La sinceridad está en alza, es cotizada en muchos corazones. Porque la hipocresía resulta detestable, y porque nos gusta encontrar en el otro a alguien abierto, confiado, sin engaños.
Pero a veces nos excusamos en la sinceridad para encubrir la propia pereza, para pactar con los defectos, para justificar los males que cometemos.
Es entonces cuando escuchamos o decimos frases como estas: “Sé que el tabaco hace daño, pero nace de mí el seguir fumando”. “No puedo negar que miento en ocasiones, pero es parte de mi psicología”. “Dejaría de ser yo mismo si cumpliese mis promesas; me sentiría como un palo de luz sin sentimientos”. “La espontaneidad es parte de mi vida: no me pidas una constancia que anularía mi espíritu aventurero”. “Me sentiría un hipócrita si dejase de decir lo que pienso de los demás. Sé que he dañado mucho a algunos, pero no puedo almacenar en mi pecho lo que pienso sobre los demás”.
Con la excusa de la sinceridad, con una pantalla de transparencia y de honestidad, aceptamos y pactamos con modos incorrectos de ser, de pensar y de actuar, incluso cuando reconocemos que vivimos mal, que dañamos a otros, que hemos llegado a violar normas elementales de justicia y de convivencia.
La sinceridad no es un pasaporte que sirve para vivir según caprichos del momento. Tampoco es una excusa para secundar explosiones de ira o para albergar odios malignos, ni debe convertirse en un atenuante ante la propia conciencia y ante amigos sinceros que denuncian aquellos males y pecados profundos que nos destruyen y que dañan a quienes viven a nuestro lado.
La verdadera sinceridad nos lleva a denunciar sin miedo que el pecado es pecado, a decir que lo que hago consciente y libremente está mal si va contra Dios y contra los hombres. Esa sinceridad se convierte, entonces, en un estímulo que arranca perezas, que busca extirpar las raíces del mal en la propia vida, que lanza al corazón a dejar modos de pensar y de actuar que nos destruyen.

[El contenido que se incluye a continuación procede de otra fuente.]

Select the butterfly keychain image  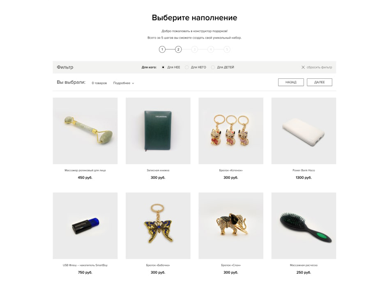(158, 226)
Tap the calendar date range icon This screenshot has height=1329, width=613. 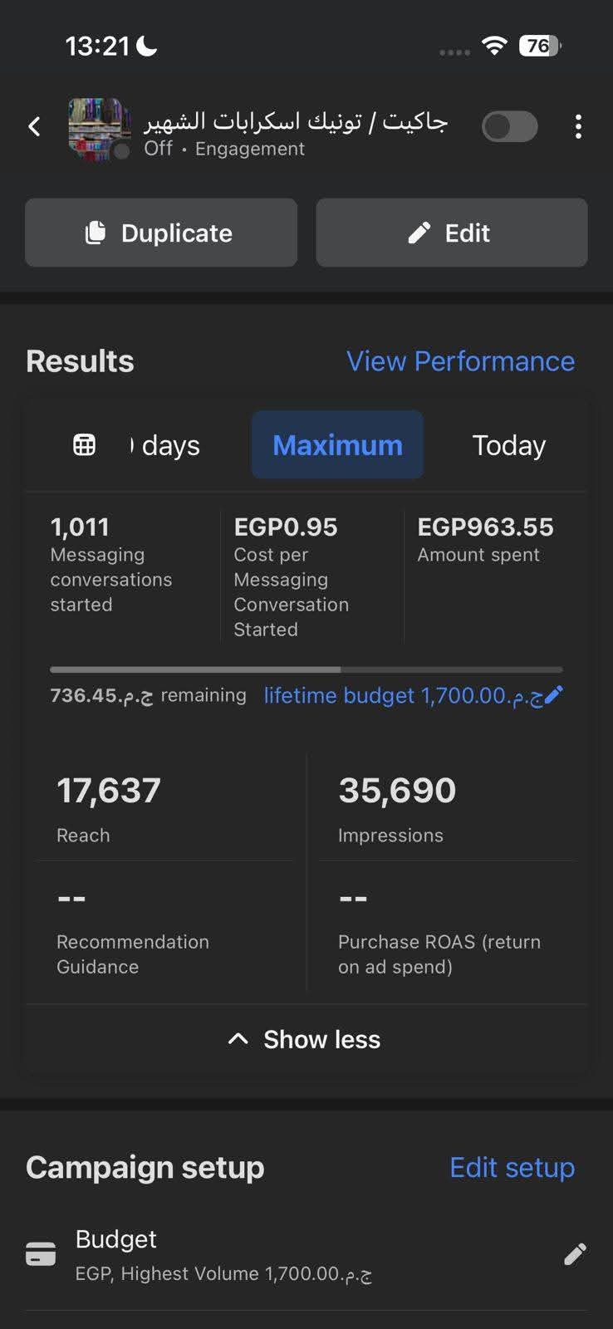pos(85,445)
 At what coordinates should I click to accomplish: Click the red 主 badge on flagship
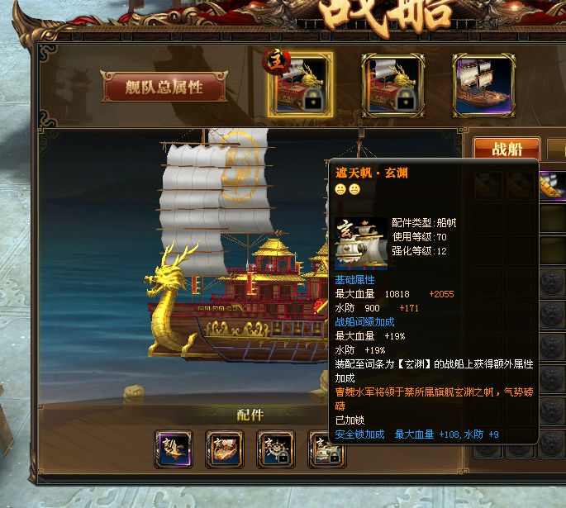click(277, 60)
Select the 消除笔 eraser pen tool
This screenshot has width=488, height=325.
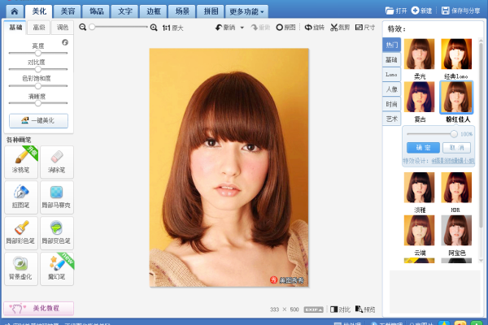tap(56, 162)
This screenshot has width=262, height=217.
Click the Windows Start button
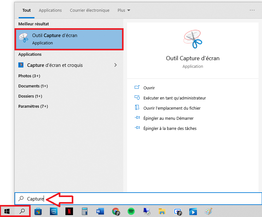click(7, 211)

Vale la pena no abusar de palabras como “autenticidad” o “sinceridad” para convertirlas en excusas con las que mantenemos comportamientos equivocados. Será posible entonces reconocer las propias faltas, denunciar honestamente el pecado en la propia vida y romper con perezas que paralizan. Sobre todo, será posible pedir perdón a Dios a través de una confesión bien hecha, desde la que pondremos en marcha propósitos sinceros, que asuman en serio principios éticos y que orienten nuestros pasos hacia el bien verdadero, en la propia vida y en las relaciones con quienes viven a nuestro lado.